● LES CONSIGNES
1. Relevez, dans leur ordre d'apparition, tous les noms de personnes mentionnés dans le texte sur la réforme des institutions et l'Europe.
2. Rédigez la suite du texte sur la réforme des institutions et l'Europe, en reprenant après sa dernière phrase.

Mon propos ne vise ni à tenir cette péripétie comme décisive ni à en détailler trop précisément l'énumération gourmande. On se trouve en présence d'un fouillis, plus ou moins voulu, de dispositions proposées en vrac et en bloc.
Irrésistiblement d'ailleurs cet ensemble nous ramène à un autre jus d'énarque produit par la mission Giscard et destiné naguère à donner une constitution écrite et explicite à l'Union européenne. Ici le brillant Balladur, assisté de l'étincelant Jack Lang, s'est proposé de corriger les rouages défectueux de nos institutions. Certes, ces coprinces ont tous reçu, à l'ombre des lambris officiels, leur part de bénéfices. Mais on leur a demandé de satisfaire à un exercice de critique des pratiques du système, dans le confort des palais nationaux.
Comment leur force de conviction ne souffrirait-elle pas d'une telle contradiction confinant à l'imposture ?
Les Français, en 2005, ont voté majoritairement contre Chirac, et non contre l'Europe. On retrouve d'ailleurs cette dimension dans le référendum irlandais. S'y sont engouffrés tous les mécontentements intérieurs, démontrant l'absurdité de cette procédure dans les relations internationales. Mais indiscutablement aussi la manière cauteleuse dont on prétend unir les nations du continent, en faisant mine de ne pas le désirer, obère un projet pourtant visible et légitime, depuis 1951. Lancé par Churchill dès 1946 il tenait alors au danger soviétique. Aujourd'hui nous nous trouvons tous confrontés à d'autres périls, non moins urgents. Ainsi, face à la guerre que nous a déclarée la version terroriste de l'islamisme la gestation d'une union de l'Europe occidentale, capable d'y répondre aux côtés des Américains et des Russes, s'impose. Et cette évidence ne saurait se voir opposer le faux discours de la classe politique et les demi-mesures technocratiques adoptées par tel ou tel réseau de pouvoir.
Il en va de même de l'évolution institutionnelle.
Ainsi, la nécessité de renforcer le rôle du parlement n'appartient ni au président de la république, dont l'intervention peut paraître plus que paradoxale, ni à M. Balladur ni à M. Lang. Cette orientation devrait même convenir à l'opposition socialiste si celle-ci savait surmonter ses propres divisions et son absence de programme autrement qu'en disant non à tout ce qui vient du pouvoir.
Entrant un peu dans le détail, on sourira par exemple à l'idée qu'à la chambre d'enregistrement soit octroyée désormais la maîtrise de la moitié de son ordre du jour : qu'est-ce à dire ? À elle seule cette proposition reflète la commodité de la situation pour ces équipes gouvernementales habituées à ne tenir aucun compte de la représentation nationale. Comme la plupart des privilégiés confrontés à l'obsolescence de leurs rentes de situation ils n'acceptent de les liquider que de manière cosmétique.

● EXTRAIT DES DONNÉES
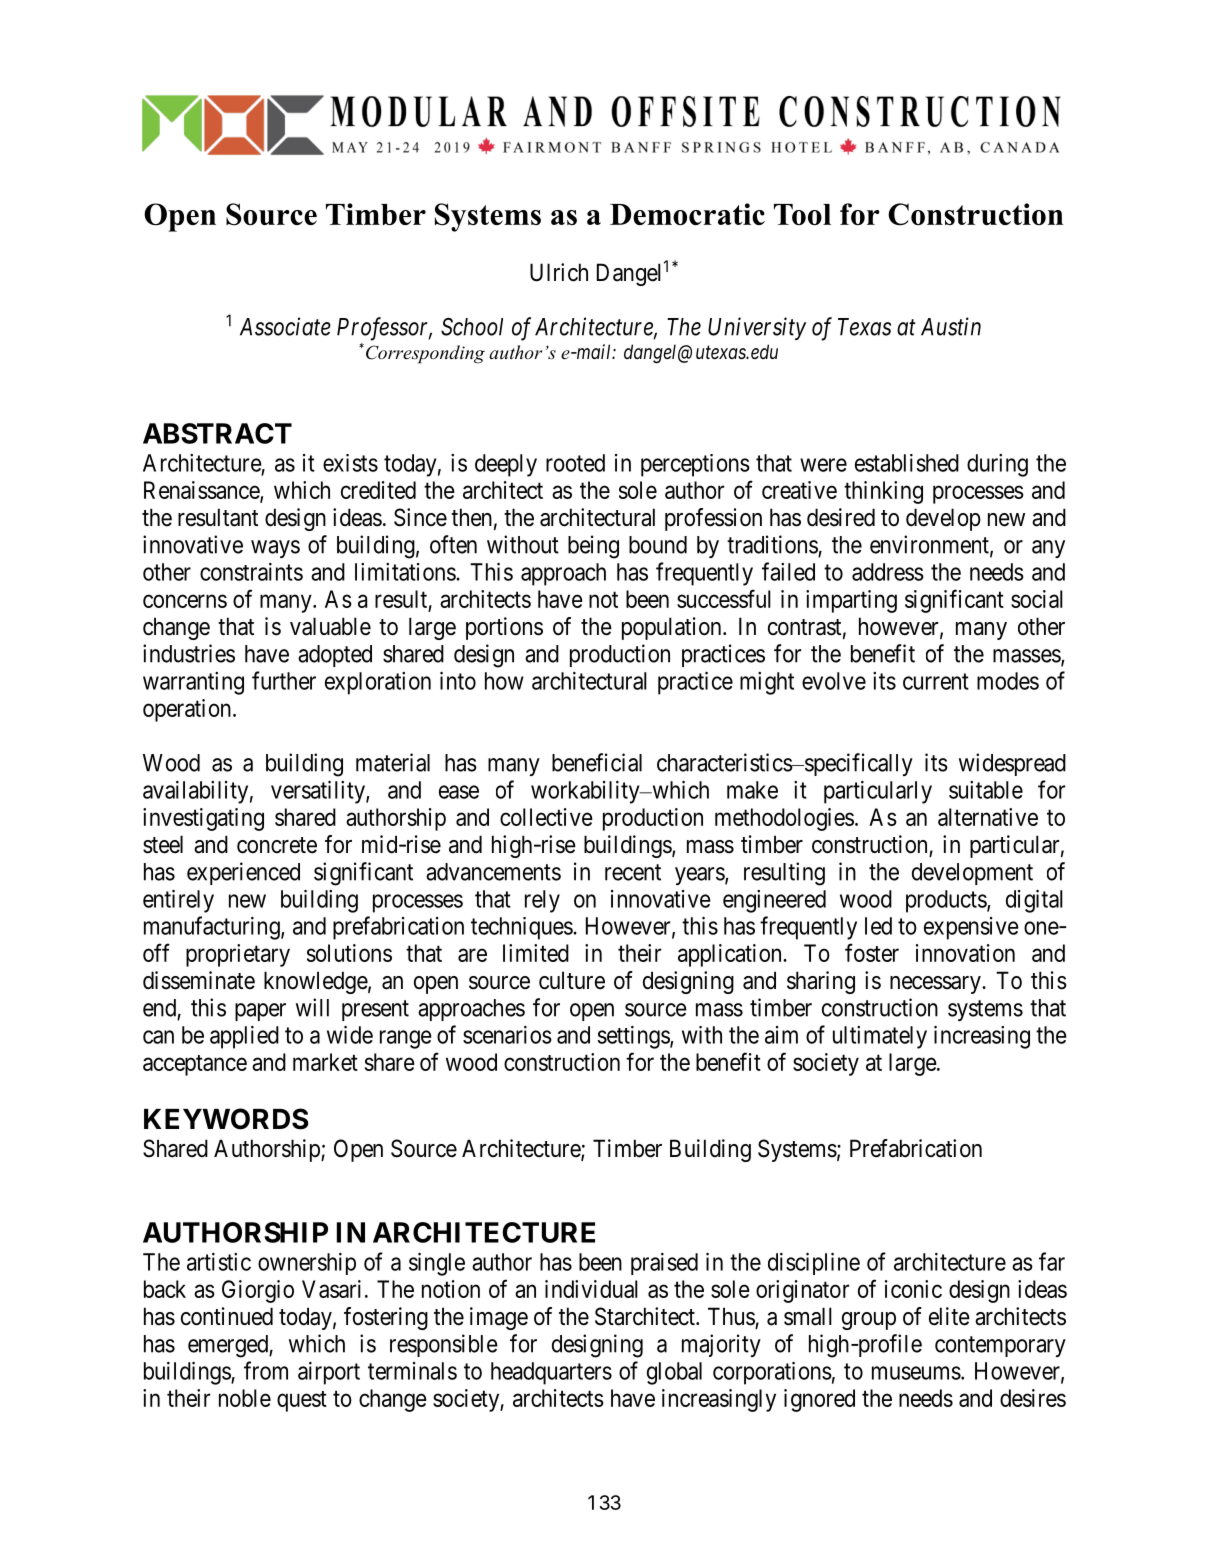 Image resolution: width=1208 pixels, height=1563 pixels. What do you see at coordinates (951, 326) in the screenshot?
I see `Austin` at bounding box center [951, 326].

● RÉSULTATS
1. Giscard, Balladur, Jack Lang, Chirac, Churchill

2.
Non sans raison, Jack Lang fait remarquer que sa position ne
constitue en aucun cas une rupture avec le parti socialiste. "Par leur
nature certains textes, notamment les textes constitutionnels, peuvent
justifier un vote concordant de l'ensemble des formations politiques",
précisant que "cette conception est celle de nos amis des autres
démocraties européennes".
"Le projet soumis au Congrès de Versailles, dit-il,
comprend 50 propositions qui, toutes, marquent une avancée positive et parfois
plus audacieuse que ne l'était le projet socialiste de juin 2006". Or le
citoyen Lang rappelle que "beaucoup de nouveautés viennent de la gauche
elle-même" et il admet que le texte "comporte des lacunes auxquelles,
en 15 ans de pouvoir, nous n'avons jamais su porter remède".
50 années après le demi-coup d'État joué au bonneteau et
accompli en mai-juin 1958, 50 mesures réformant cette république autoritaire
cela peut sembler un étrange catalogue. On remarque, à l'instar des
dispositions eurocratiques, qu'on voudrait toujours tout prévoir. Et on en
arrive à insérer en des textes à prétention définitive certaines velléités de
nature essentiellement transitoire. Mais après un demi-siècle, d'usages
inacceptables, de fonctionnement bancal et de règne arbitraire, cela ne saurait
être considéré comme trop tôt.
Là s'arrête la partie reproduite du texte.